I feel like I have a lot on my mind today. I tend to take on the worries in the lives of those that I love and make them my own. Worrying is a bit of an aerobic activity for me. So I'm doing that. Plus I always worry about money in January, it's an annual tradition. It's nothing dire, but all the same, we do live on a budget, and Christmas is a challenge each year. It's going to get a little easier coming up here (Mike has started teaching his spring courses, and I'm up for tenure), but in the mean time, I worry.
I've been praying my rosary more often, and you know, it really does help. I just feel calmer and more content when I do that.

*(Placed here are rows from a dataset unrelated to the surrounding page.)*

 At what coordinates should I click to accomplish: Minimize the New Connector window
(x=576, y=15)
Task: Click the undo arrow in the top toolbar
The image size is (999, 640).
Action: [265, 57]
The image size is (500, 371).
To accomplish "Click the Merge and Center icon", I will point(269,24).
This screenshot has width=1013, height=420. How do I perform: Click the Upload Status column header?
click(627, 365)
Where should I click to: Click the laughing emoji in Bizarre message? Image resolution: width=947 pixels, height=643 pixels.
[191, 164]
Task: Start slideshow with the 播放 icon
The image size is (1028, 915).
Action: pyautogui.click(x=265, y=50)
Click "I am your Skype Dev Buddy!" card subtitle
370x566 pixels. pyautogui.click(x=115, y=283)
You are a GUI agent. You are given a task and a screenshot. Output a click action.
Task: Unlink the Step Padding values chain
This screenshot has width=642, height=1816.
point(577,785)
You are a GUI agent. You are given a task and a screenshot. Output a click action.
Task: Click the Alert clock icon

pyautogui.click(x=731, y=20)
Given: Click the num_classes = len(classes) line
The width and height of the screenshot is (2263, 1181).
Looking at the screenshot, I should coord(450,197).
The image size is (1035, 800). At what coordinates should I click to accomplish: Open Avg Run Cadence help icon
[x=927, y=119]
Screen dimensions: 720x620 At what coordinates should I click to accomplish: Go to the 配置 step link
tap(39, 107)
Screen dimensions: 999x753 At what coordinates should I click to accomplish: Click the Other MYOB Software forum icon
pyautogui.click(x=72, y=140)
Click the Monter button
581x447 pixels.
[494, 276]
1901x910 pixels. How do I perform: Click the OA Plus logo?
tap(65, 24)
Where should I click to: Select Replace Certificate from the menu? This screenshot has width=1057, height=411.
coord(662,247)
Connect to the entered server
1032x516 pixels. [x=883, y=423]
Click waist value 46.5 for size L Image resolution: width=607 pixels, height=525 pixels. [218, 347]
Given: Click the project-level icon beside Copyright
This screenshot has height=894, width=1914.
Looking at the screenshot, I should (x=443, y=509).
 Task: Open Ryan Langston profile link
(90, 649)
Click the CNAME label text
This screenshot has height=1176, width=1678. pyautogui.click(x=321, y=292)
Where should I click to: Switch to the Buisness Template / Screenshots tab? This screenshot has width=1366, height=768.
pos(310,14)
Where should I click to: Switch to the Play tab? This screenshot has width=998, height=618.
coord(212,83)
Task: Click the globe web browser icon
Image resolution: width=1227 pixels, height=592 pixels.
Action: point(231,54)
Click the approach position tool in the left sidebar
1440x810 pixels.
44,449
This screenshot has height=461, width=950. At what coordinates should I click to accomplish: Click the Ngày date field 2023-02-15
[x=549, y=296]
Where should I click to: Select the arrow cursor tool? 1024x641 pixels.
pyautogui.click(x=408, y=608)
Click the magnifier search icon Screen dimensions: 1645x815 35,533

Last night when I got home from work, I had a *very* nice and stress free evening with Mike and the kids, which is exactly what I needed. It's not that my evenings are usually stress inducing, but Anne has been crank central lately and there's often lots of chaos in our evenings with Hank bouncing off the walls and the baby sobbing. Last night everything went extra smoothly.
Granted, we're not getting as much sleep as we need. I will say that with baby #2, (I had typed #3 and had to go back and correct, Freudian? :) ) Mike and I are both a LOT easier going with the sleep deprivation. When Anne inevitably wakes up just as we've fallen asleep, we just bring her in bed with us and go right back to sleep. If she refuses to go to sleep in the middle of the night, I just bring her down on the couch to cuddle and watch The Golden Girls until she's calmed down and dozing back off. Truly, it has to be grace. And parenting experience.